(Exercise)
Please turn the listing into a Markdown table with the columns Row and Content, starting at the line that contains "This screenshot has width=1755, height=987." and stopping after the final line of the listing. Number each row, skip blank lines, and omit the pictures.

(Supplied records)

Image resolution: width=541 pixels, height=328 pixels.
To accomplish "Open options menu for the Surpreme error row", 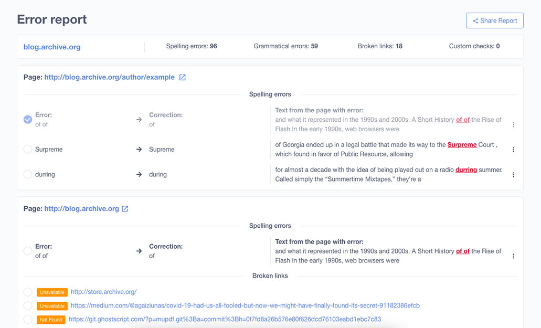I will tap(513, 149).
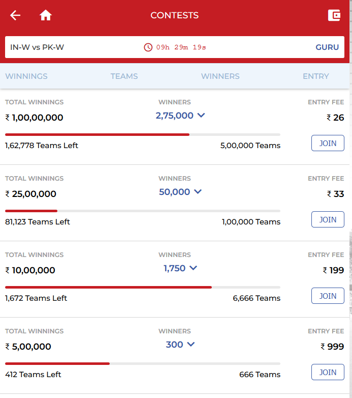Join the ₹33 entry fee contest
Image resolution: width=352 pixels, height=398 pixels.
pos(328,219)
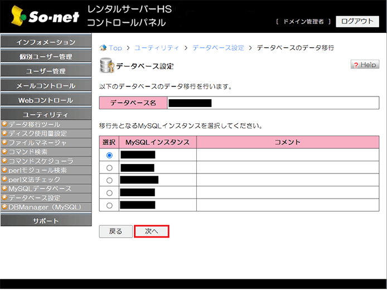Expand the インフォメーション sidebar section

tap(46, 42)
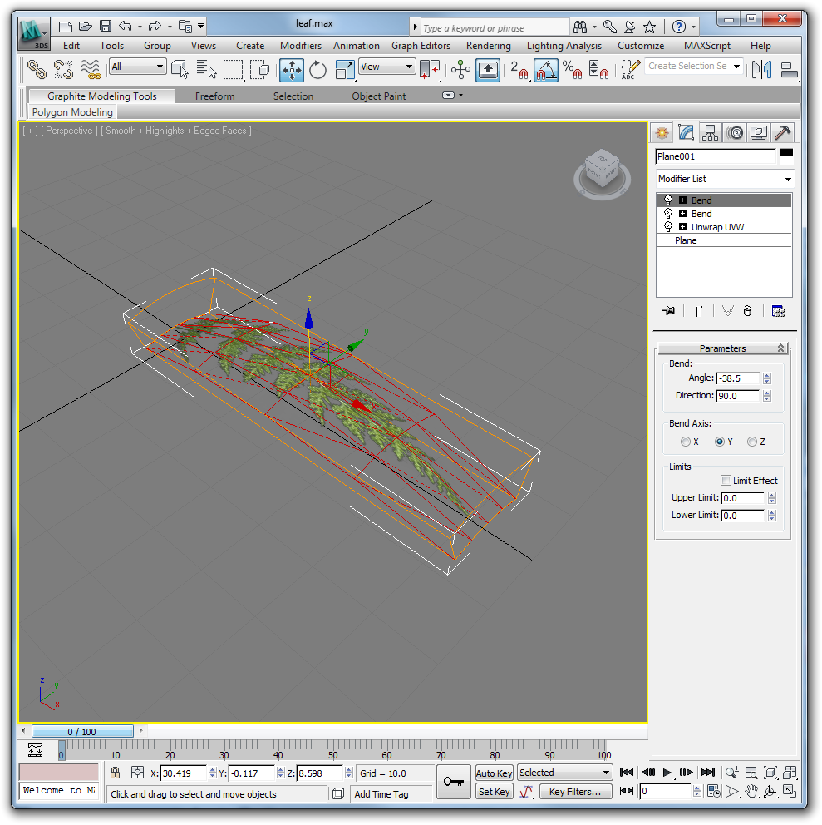This screenshot has width=822, height=825.
Task: Click the Angle Snap toggle icon
Action: pyautogui.click(x=545, y=70)
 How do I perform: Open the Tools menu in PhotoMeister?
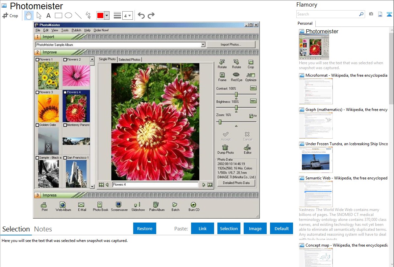[65, 30]
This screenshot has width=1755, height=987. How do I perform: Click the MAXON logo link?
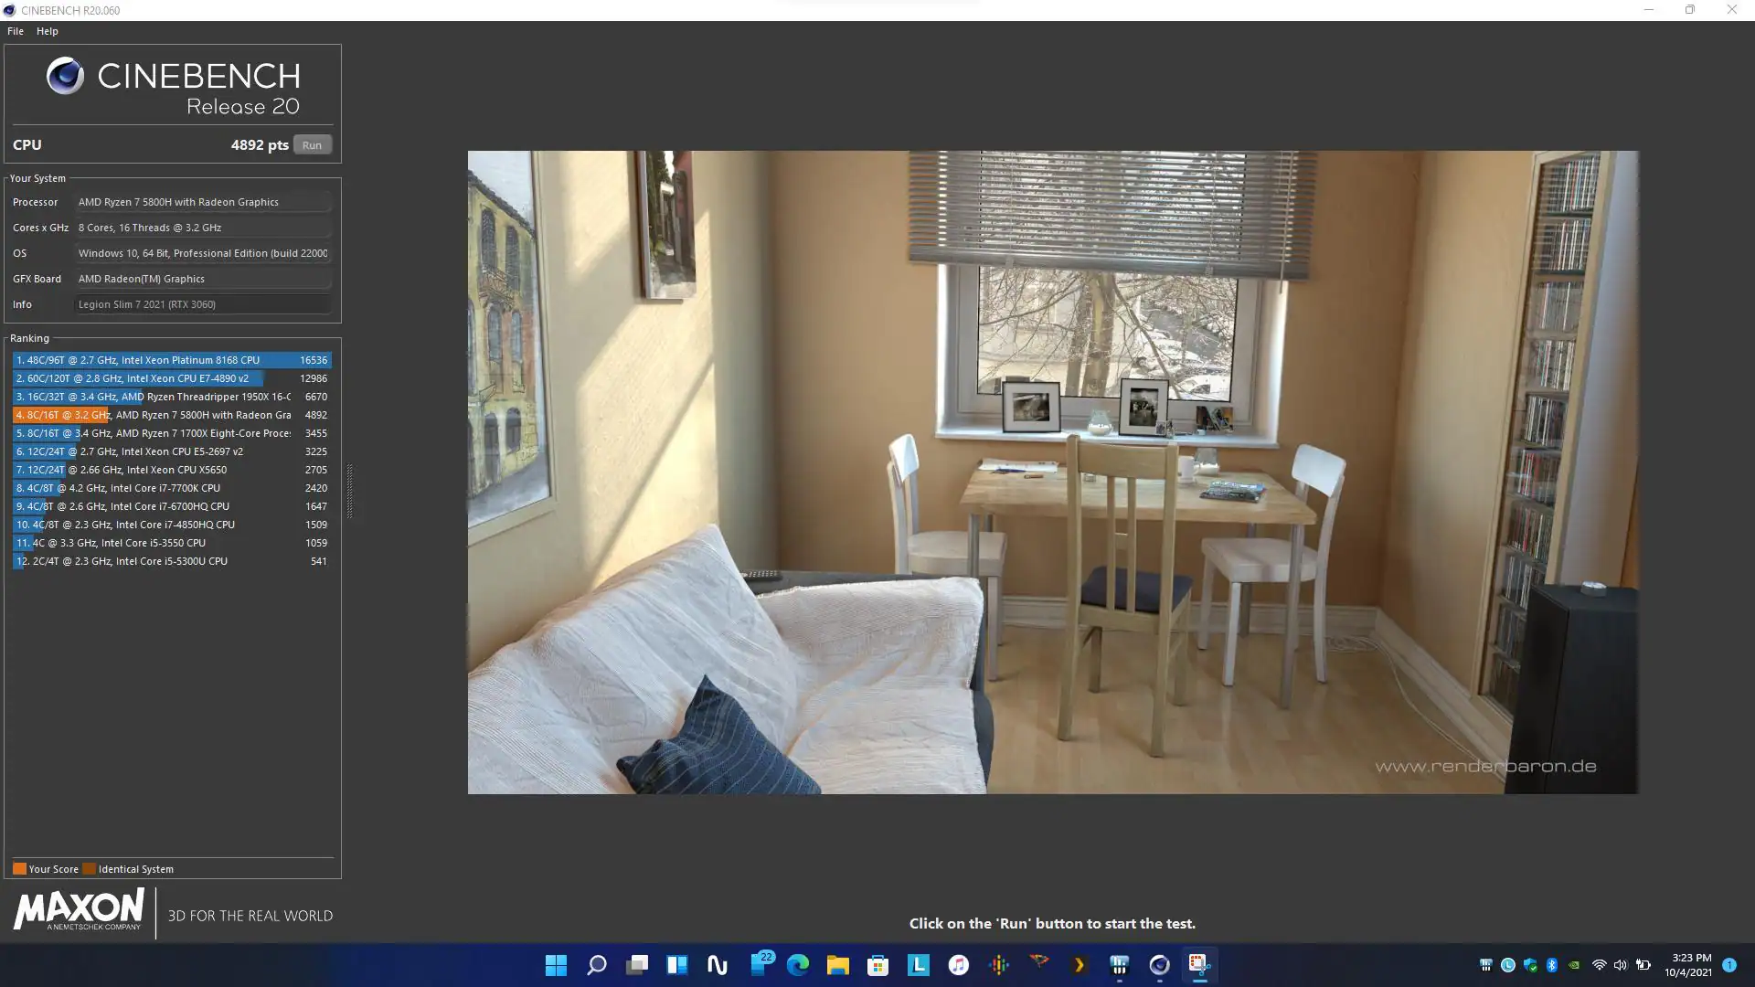tap(79, 910)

(Full answer)
| Row | Content |
|---|---|
| 1 | This screenshot has width=1755, height=987. How do I perform: Click the MAXON logo link? |
| 2 | tap(79, 910) |